Four For Friday (32)

I occasionally play a game with my friends, where I rapidly say some words aloud and they respond with the first visual image that pops up in their minds. It is a rough version of the IAT and some fascinating conversations result from there.

With the word “creativity”. I hear responses ranging from names of luxury brands, to activities such as drawing or fashion design, to adjectives people associate with “creative people”. It is common though astonishing to me how so many people think creative people are different from them in ways they could not articulate.

This week’s readings are all about creativity.

While it is evident that announcing a creativity department does not help organisations, managing creative people has always been tricky. Not least when research finds how creative people are likelier to have dubious ethics.

However, being creative also has an undeniable dark side—one that can be very costly for companies if left unchecked. Research has shown that while creative people are adept at coming up with new ideas, they can also be more likely to engage in morally questionable behaviors. In a set of studies, Francesca Gino at Harvard Business School and Dan Ariely at Duke University found that creative thinkers are better at rationalizing dishonesty than uncreative thinkers. “Thinking outside the box” can lead to acting unethically.

The explanation sounds simple but worth pondering over.

The idea that creativity is rare leads to a sense of entitlement; if you are creative, you see yourself as more deserving than others. Leaders reinforce this when they don’t hold creative people to the same rules as those who are less creative, or when they give them special treatment.
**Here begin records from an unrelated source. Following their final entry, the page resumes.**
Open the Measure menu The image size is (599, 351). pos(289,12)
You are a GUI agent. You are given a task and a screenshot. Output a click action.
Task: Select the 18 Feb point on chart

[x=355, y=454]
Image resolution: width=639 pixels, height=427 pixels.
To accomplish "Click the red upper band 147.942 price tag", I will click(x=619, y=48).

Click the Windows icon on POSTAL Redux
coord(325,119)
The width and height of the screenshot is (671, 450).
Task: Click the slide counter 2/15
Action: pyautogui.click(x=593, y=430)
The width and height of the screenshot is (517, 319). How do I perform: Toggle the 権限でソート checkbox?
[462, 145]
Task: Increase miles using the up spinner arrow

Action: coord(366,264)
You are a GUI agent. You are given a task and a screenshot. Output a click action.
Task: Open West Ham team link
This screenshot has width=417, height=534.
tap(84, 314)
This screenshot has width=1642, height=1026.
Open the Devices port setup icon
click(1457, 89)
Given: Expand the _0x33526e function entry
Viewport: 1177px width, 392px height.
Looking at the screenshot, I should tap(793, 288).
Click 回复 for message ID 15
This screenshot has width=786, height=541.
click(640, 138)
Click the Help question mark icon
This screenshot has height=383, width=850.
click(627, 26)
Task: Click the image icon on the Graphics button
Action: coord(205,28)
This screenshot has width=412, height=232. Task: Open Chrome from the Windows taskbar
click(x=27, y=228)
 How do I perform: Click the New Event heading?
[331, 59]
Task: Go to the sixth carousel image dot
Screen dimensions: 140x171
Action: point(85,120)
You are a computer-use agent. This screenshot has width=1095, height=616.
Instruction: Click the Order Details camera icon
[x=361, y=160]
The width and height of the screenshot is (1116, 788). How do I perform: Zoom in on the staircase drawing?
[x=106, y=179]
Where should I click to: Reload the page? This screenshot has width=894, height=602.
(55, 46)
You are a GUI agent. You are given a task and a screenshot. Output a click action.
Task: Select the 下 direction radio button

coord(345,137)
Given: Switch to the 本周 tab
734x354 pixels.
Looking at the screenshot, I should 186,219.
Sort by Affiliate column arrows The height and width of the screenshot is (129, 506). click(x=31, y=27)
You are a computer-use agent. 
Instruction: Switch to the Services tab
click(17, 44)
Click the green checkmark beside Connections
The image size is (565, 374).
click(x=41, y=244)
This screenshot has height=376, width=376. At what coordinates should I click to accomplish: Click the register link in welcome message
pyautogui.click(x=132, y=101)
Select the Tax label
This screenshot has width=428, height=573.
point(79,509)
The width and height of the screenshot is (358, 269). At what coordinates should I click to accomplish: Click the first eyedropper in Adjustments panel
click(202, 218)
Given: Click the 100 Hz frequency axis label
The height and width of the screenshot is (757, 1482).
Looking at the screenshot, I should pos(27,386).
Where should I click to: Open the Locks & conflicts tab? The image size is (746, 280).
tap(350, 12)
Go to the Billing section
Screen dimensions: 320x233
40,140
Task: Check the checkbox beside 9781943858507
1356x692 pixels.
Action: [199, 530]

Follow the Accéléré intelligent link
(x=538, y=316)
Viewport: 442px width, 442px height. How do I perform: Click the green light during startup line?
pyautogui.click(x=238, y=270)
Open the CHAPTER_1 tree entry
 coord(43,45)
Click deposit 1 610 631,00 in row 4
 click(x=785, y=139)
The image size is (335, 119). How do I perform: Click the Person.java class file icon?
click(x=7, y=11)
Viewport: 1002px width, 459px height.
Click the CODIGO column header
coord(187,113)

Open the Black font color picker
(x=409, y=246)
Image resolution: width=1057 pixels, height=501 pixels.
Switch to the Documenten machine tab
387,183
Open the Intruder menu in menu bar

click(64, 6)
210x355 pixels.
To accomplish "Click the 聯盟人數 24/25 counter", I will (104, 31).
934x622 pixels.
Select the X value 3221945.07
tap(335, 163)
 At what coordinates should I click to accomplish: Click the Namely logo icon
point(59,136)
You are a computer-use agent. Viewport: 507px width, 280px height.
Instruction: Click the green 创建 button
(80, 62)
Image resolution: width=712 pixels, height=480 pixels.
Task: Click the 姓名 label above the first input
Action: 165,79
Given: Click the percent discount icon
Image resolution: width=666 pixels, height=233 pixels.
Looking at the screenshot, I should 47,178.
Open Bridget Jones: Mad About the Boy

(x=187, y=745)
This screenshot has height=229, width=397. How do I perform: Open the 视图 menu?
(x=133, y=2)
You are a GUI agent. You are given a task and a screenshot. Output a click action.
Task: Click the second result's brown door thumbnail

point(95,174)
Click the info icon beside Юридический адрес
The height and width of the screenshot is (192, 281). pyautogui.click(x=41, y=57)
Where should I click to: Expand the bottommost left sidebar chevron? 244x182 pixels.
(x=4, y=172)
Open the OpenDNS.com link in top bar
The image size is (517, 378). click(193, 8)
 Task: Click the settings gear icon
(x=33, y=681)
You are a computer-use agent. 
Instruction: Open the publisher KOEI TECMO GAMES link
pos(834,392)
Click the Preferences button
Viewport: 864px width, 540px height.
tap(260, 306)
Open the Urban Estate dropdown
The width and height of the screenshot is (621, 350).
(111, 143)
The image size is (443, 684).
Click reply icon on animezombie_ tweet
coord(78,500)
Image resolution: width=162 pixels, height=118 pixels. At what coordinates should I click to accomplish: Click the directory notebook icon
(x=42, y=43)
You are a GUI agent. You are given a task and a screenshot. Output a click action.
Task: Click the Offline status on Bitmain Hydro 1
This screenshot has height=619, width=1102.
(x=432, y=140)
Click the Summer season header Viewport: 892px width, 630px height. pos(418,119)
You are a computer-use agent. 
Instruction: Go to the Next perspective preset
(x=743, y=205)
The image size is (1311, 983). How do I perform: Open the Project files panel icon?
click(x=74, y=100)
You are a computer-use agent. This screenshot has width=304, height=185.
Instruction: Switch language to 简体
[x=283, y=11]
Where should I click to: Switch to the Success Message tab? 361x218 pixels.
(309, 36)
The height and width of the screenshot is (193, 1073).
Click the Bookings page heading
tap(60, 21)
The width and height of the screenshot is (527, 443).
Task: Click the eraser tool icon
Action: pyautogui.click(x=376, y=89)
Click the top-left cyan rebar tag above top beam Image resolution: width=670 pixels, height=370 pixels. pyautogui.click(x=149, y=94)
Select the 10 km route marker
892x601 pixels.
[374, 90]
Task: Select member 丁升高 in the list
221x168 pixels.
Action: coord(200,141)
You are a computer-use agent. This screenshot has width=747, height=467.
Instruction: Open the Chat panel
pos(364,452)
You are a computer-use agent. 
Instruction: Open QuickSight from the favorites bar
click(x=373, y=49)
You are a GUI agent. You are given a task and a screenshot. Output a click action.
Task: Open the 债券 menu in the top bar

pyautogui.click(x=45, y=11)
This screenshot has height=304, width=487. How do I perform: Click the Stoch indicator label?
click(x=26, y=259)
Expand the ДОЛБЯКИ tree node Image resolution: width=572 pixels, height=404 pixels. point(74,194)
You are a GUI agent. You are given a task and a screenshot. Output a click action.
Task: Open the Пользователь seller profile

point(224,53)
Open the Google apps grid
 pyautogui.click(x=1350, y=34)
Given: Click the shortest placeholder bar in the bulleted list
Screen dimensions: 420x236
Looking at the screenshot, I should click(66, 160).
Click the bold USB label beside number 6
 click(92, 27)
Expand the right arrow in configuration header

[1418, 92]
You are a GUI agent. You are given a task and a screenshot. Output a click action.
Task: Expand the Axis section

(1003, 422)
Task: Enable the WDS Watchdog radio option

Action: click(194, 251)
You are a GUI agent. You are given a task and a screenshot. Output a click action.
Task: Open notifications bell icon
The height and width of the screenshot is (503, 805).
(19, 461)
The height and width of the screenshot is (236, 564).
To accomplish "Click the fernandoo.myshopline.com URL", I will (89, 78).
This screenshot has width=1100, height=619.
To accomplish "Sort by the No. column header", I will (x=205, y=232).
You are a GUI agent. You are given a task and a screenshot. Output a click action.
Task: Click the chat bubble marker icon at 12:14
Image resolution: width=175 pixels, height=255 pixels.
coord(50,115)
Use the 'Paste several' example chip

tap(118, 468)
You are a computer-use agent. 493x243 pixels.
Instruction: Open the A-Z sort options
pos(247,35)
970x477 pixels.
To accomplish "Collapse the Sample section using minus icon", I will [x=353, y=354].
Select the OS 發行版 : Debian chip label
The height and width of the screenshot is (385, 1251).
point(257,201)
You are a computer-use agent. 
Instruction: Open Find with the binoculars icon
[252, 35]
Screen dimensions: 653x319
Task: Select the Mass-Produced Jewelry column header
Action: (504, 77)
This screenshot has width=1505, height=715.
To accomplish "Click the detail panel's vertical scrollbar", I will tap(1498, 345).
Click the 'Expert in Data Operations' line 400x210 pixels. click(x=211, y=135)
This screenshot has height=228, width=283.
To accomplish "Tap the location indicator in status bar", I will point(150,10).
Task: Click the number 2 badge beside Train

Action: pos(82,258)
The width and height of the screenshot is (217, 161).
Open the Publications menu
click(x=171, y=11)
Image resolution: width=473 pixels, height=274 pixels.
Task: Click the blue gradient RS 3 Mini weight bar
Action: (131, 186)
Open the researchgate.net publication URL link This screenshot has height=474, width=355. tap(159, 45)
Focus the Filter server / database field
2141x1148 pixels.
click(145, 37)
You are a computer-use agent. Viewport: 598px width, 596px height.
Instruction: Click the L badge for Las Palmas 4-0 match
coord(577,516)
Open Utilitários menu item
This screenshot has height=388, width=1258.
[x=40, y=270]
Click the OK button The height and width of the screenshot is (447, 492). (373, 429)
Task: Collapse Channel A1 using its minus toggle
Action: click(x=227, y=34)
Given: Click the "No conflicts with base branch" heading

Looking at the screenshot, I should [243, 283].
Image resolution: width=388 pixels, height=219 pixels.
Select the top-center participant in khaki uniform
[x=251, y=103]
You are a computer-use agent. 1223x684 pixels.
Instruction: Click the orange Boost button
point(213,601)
Can we all be creative? Are we all already creative and just don’t know how to give expression to it? Here is an interesting perspective on broken sleep as a creative window. The whole essay is worth reading.

Night also triggers hormonal changes in our brains that suit creativity. Wehr has noted that, during night-waking, the pituitary gland excretes high levels of prolactin. This is the hormone associated with sensations of peace and with the dreamlike hallucinations we sometimes experience as we fall asleep, or upon waking. It is produced when we feel sexual satisfaction, when nursing mothers lactate, and it causes hens to sit on their eggs for long periods. It alters our state of mind.

Prolactin levels are known to increase during sleep, but Wehr found that (along with melatonin and cortisol) it continues to be produced during periods of ‘quiet wakefulness’ between sleeps, triggered by the natural cycles of light and dark, not tied to sleep per se. Blissfully zonked out by prolactin, our night brains allow ideas to emerge and intertwine as they might in a dream.

Wehr suggests that not only have modern routines altered our sleeping patterns, they have also robbed us of this ancient connection between our dreams and waking life, and ‘might provide a physiological explanation for the observation that modern humans seem to have lost touch with the wellspring of myths and fantasies’.

Ekirch agrees: ‘By turning night into day, modern technology has obstructed our oldest avenue to the human psyche, making us, to invoke the words of the 17th-century English playwright Thomas Middleton, “disannulled of our first sleep, and cheated of our dreams and fantasies”.’

This is an oldie but a goodie by John Hagel that I re-read this week – the manifesto for a passionate creative person.

… we celebrate the passionate and dedicated individuals in all fields who have both led us to where we are now, and are creating and shaping the future. They are explorers, pushing back the limits of our current understanding. They pioneer new ideas, discover new truths, and tirelessly innovate. They actively seek out new challenges and connect broadly with others to solve them. Though they come from every occupation and background, they are unified by the sincere belief that they can leave the world a better place than they found it.

And lest we should think all this is airy-fairy bunkum, I came across this heartening story of Cuba’s creative voices are dealing with constraints.

Very early on the second day, when we were working together to think about how our group might concoct ongoing meetings, one member, a self-described pedagogue who helps lead Cuba’s school of design, said ‘Of course all Cubans are designers. Take for example my car: it’s an old Peugeot from France with transplants, an engine from Russia, a German carburetor and a steering system from Italy. To live here, one has to be a designer.’

Constraints lead to creative solutions, something known as Jugaad in India. Making such constraint-led creative fixes sustainable and scalable is the problem definition, the chasm between creativity and innovation.